Not an exercise in piety, if you ask me.

1 comment:

Blue Collar Catholic said...

Your blog today started out in an excellent fashion and then it rather quickly fell off the tracks. As you had stated, Piety is a reverence for God and the Church. How then does your rant against Cardinal O'Malley fit into that? Are you attempting to use Cardinal O'Malley as an example of piety?

You mention the use of mans intellect and conscience in the formation of truth. What about Divine Inspiration? What about truths that have been revealed by the Word of God? How does intellect and conscience work in these instances? No disrespect but, man seems to construct his own sense of what is true and what is not with his intellect and conscience. Truth is Truth, it is not something that is created by man, reasoned with or subject to mans intellect. It is written on our hearts and given to us by God. A pregnant woman has a life inside her that is individual and distinct from her own. The life has a soul that has been uniquely created and breathed into the child by the Almighty Father. The baby is completely dependent upon the mother in the earliest stages of its life. How does intellect and conscience change this truth? The baby does not cease to exist, nor is it anything less than another human life. Today Pope Francis called on the faithful to be attentive to the issue of respecting life from the moment of conception. Has he failed to use intellect and conscience in making this request? Christ rebuked his disciples when they tried to keep little children from being close to Him. He said, "for such as these is the kingdom of Heaven". When is the last time you observed a child using intellect and conscience to define truth?
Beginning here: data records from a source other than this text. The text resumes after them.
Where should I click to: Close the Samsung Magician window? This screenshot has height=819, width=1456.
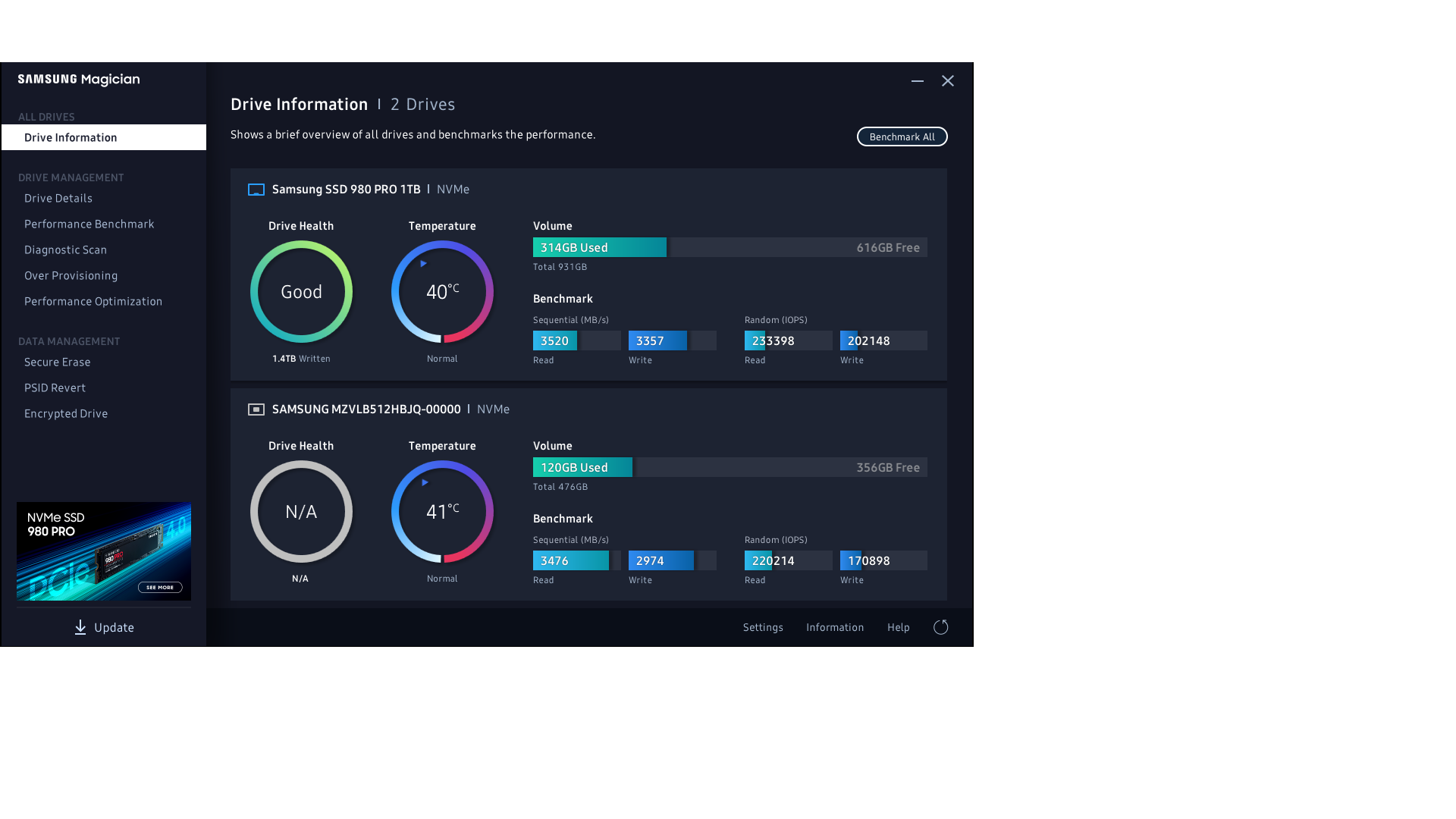[x=948, y=81]
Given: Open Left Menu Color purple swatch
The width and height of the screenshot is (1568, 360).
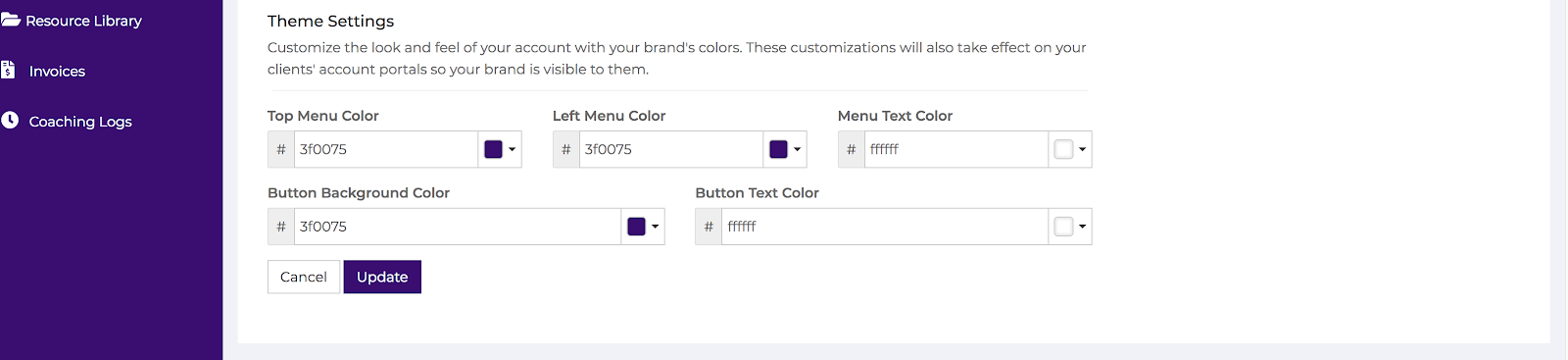Looking at the screenshot, I should coord(778,149).
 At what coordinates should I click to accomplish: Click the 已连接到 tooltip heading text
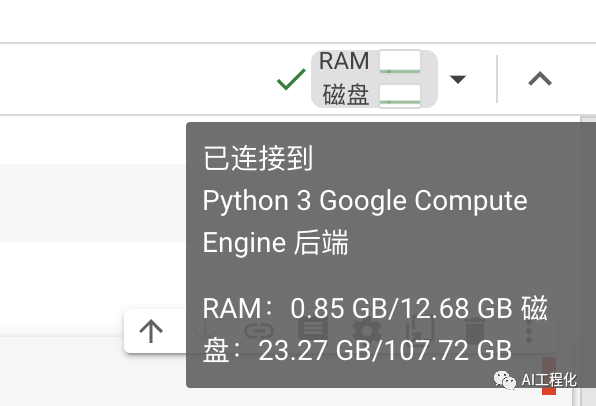coord(258,158)
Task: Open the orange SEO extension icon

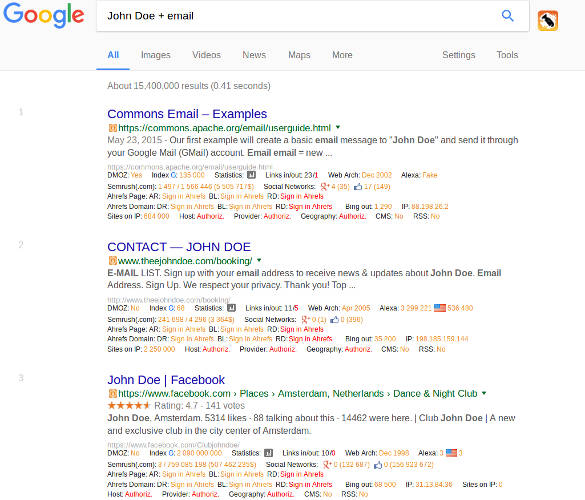Action: pos(548,21)
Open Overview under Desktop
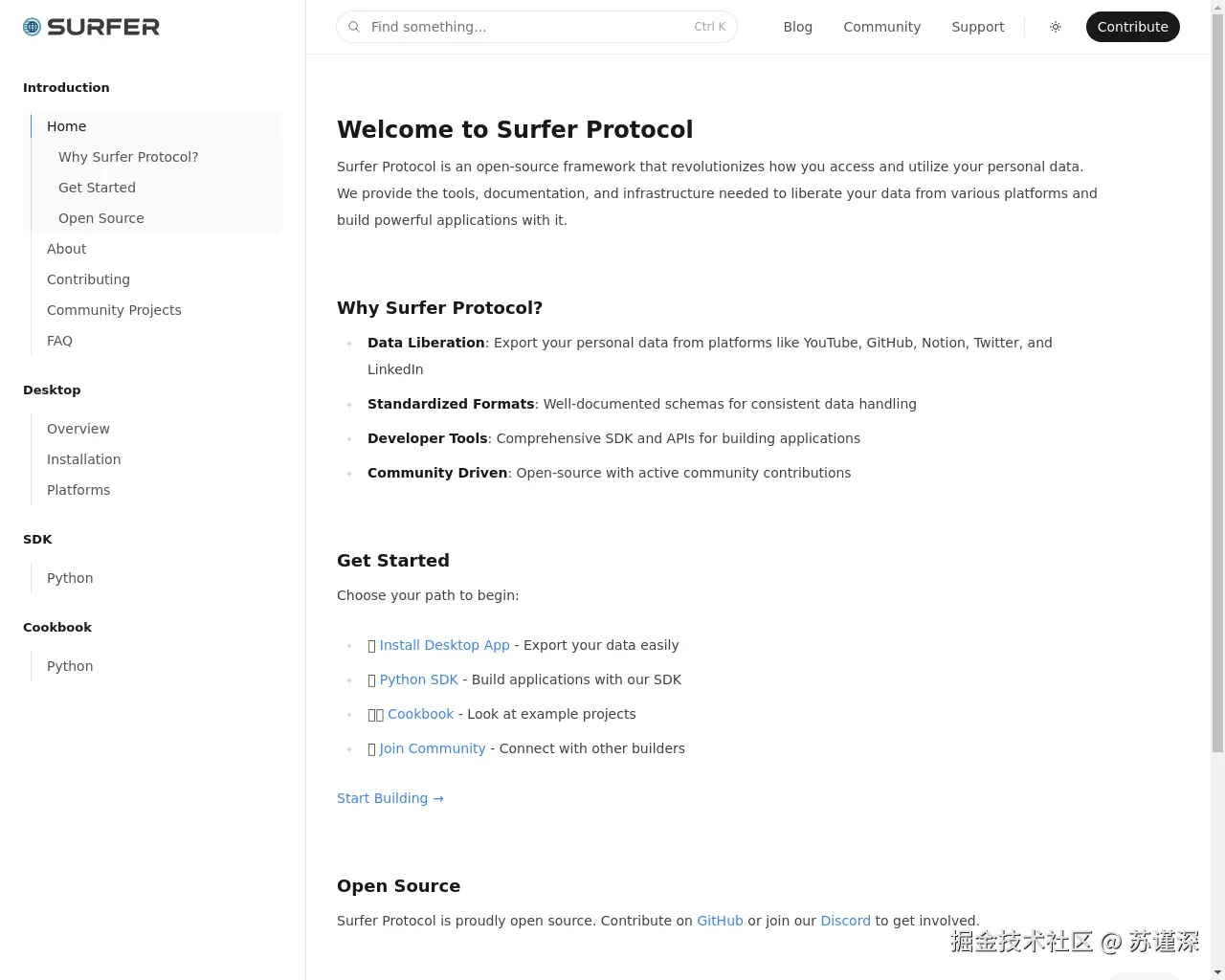This screenshot has height=980, width=1225. click(x=78, y=429)
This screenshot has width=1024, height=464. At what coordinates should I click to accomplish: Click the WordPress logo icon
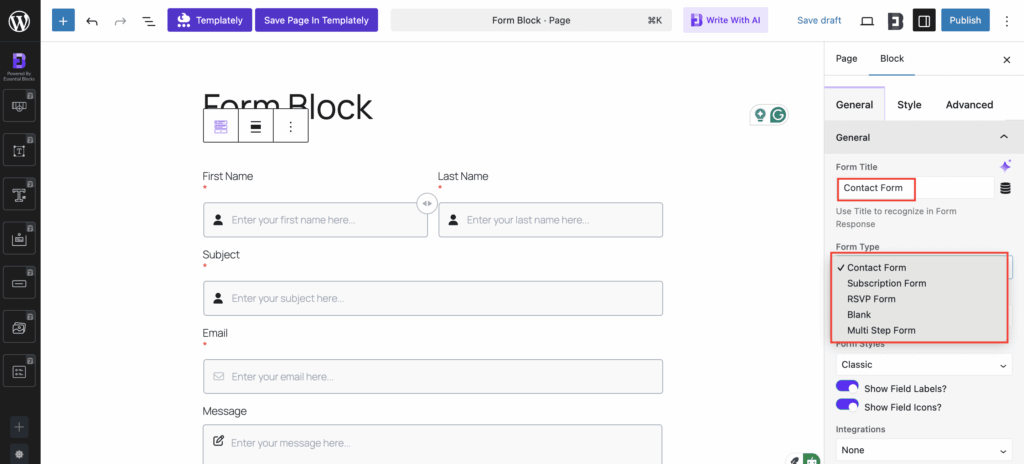(x=20, y=20)
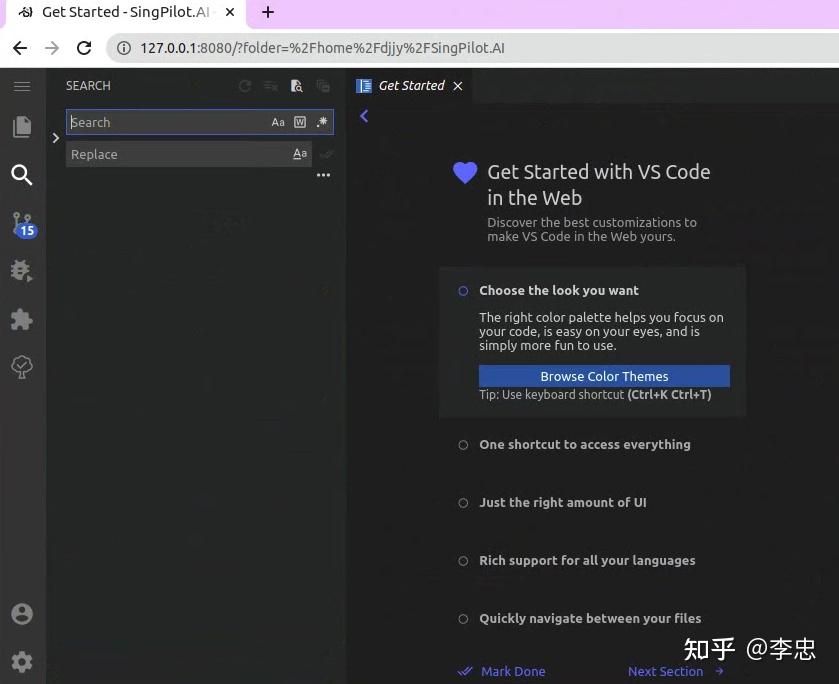
Task: Open the Extensions view
Action: (x=22, y=319)
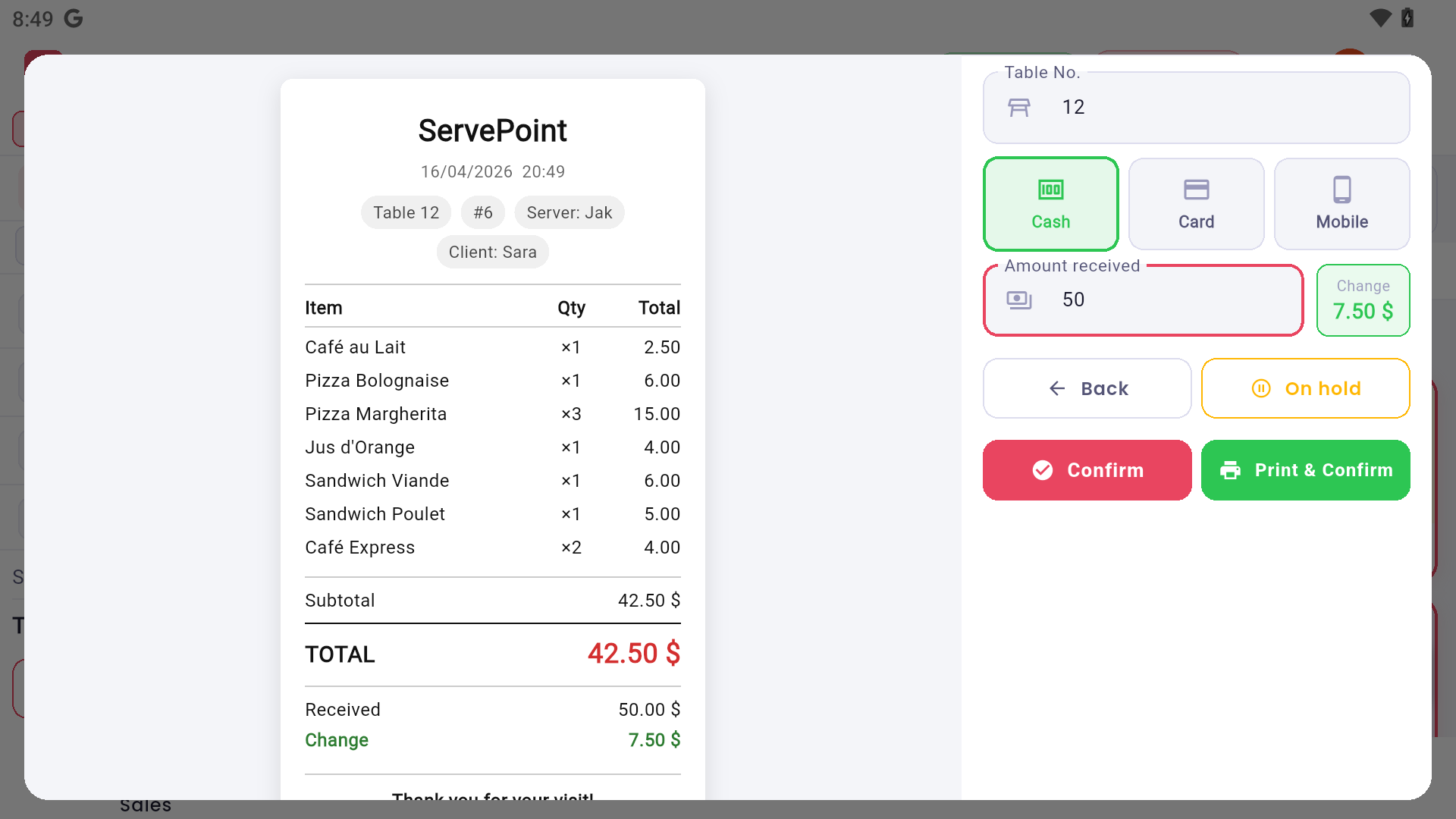The height and width of the screenshot is (819, 1456).
Task: Select the Mobile payment method icon
Action: pos(1341,191)
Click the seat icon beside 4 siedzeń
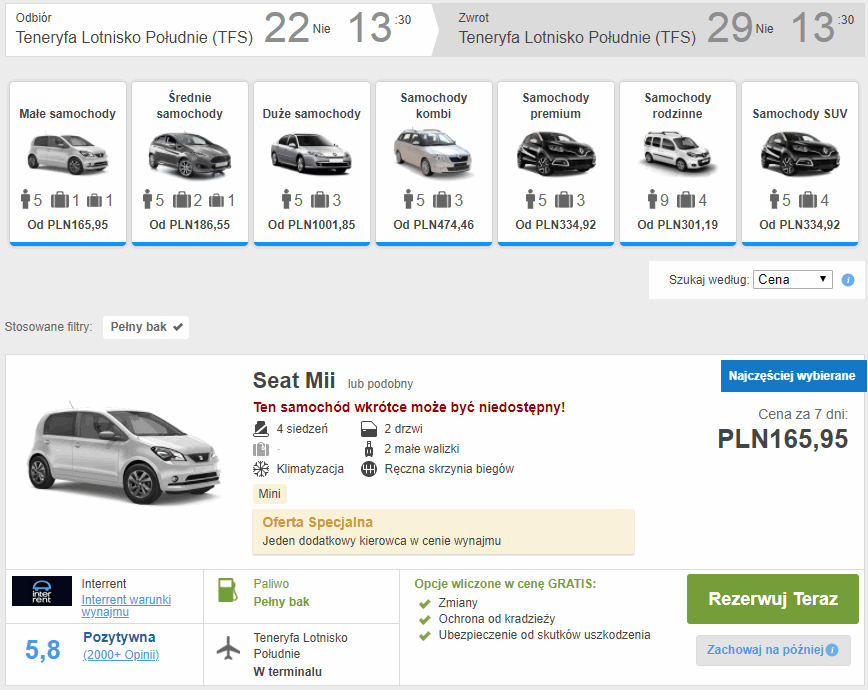The image size is (868, 690). coord(261,429)
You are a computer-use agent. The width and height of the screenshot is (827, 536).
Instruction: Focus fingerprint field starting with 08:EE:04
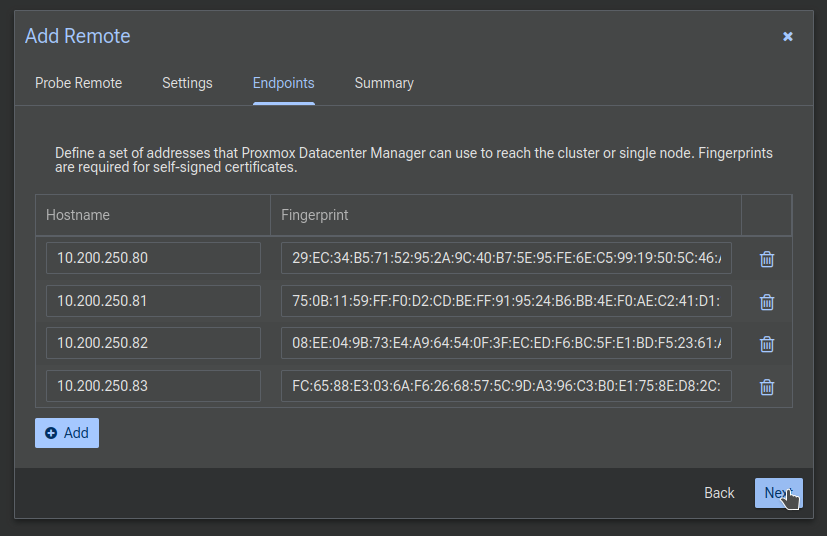pyautogui.click(x=506, y=343)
Lastly, you mention the Holy Spirit. Do you honestly believe that the Holy Spirit has been absent or remiss in guiding the Church these past two millennia? We have been given this great Paraclete and it has been on vacation since Christ ascended into Heaven? As far as the Holy Spirit being referred to in the feminine sense, this is a Paganistic view and is blasphemy against the Holy Spirit, a sin not easily forgiven.